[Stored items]
*****

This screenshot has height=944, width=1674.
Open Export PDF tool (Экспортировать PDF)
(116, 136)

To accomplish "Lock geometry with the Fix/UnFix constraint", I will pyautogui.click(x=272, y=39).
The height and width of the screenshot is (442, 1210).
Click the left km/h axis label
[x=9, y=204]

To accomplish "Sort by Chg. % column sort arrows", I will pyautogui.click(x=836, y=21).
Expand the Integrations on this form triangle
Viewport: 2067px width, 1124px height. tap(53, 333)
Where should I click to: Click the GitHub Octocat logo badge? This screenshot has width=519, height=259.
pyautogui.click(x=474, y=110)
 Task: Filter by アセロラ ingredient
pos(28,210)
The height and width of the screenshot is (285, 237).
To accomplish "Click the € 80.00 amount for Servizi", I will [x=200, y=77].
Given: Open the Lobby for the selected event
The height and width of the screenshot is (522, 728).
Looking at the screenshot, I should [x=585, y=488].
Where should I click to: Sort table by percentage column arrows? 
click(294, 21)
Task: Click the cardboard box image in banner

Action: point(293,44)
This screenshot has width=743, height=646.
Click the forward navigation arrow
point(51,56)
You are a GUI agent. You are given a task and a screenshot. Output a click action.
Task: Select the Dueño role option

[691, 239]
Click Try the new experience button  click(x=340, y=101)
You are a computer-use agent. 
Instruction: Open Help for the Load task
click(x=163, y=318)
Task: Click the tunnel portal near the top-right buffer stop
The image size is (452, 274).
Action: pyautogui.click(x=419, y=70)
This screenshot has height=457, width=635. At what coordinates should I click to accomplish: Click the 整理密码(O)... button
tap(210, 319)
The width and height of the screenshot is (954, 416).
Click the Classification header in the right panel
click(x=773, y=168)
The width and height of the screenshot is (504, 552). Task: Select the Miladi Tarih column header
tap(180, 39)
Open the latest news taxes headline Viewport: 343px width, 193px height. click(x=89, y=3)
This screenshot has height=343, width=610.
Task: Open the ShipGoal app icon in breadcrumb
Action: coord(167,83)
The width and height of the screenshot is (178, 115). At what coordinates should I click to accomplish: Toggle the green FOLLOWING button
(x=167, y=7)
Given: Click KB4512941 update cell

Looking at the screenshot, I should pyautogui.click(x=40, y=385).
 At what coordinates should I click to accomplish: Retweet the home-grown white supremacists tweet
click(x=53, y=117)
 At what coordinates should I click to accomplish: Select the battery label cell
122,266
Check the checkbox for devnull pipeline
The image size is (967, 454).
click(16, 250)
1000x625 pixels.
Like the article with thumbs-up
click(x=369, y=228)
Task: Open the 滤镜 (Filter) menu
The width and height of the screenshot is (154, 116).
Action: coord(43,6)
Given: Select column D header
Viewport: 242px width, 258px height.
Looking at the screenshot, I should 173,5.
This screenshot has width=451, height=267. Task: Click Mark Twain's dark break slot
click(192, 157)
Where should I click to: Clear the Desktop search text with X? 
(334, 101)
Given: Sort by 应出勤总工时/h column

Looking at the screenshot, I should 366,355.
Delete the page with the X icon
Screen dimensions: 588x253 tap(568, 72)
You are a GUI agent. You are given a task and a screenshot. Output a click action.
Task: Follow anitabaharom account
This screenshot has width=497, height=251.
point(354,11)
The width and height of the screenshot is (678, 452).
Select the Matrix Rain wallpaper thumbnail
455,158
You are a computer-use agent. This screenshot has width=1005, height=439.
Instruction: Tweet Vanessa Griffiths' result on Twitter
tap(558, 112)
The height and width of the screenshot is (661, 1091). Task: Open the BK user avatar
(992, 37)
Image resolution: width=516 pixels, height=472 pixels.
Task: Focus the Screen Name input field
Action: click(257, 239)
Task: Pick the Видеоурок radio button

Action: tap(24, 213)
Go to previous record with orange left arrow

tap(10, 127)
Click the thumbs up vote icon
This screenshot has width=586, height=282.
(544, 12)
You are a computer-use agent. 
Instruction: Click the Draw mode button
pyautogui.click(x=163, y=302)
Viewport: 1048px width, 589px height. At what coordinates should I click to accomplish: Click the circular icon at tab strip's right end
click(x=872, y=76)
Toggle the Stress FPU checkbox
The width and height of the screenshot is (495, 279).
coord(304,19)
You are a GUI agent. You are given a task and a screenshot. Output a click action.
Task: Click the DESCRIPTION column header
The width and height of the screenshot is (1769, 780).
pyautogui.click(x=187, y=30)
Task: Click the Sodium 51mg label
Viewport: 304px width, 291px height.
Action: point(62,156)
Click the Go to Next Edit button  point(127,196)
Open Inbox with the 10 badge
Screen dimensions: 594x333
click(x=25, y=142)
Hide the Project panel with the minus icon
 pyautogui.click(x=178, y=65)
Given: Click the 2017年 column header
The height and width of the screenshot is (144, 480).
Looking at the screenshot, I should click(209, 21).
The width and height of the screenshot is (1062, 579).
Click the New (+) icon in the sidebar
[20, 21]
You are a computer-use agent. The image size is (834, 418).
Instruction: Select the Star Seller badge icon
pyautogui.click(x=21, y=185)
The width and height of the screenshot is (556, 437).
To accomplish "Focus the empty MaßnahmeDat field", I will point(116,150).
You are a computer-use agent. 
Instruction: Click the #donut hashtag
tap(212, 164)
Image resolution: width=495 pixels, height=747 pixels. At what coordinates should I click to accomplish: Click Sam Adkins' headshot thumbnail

*****

Please return all lines from the records that hold the word "will".

SOLUTION TO THIS PROBLEM:
To accomplish "Lock geometry with the Fix/UnFix constraint", I will pyautogui.click(x=272, y=39).
To accomplish "Sort by Chg. % column sort arrows", I will pyautogui.click(x=836, y=21).
To accomplish "Click the € 80.00 amount for Servizi", I will [x=200, y=77].
To accomplish "Focus the empty MaßnahmeDat field", I will point(116,150).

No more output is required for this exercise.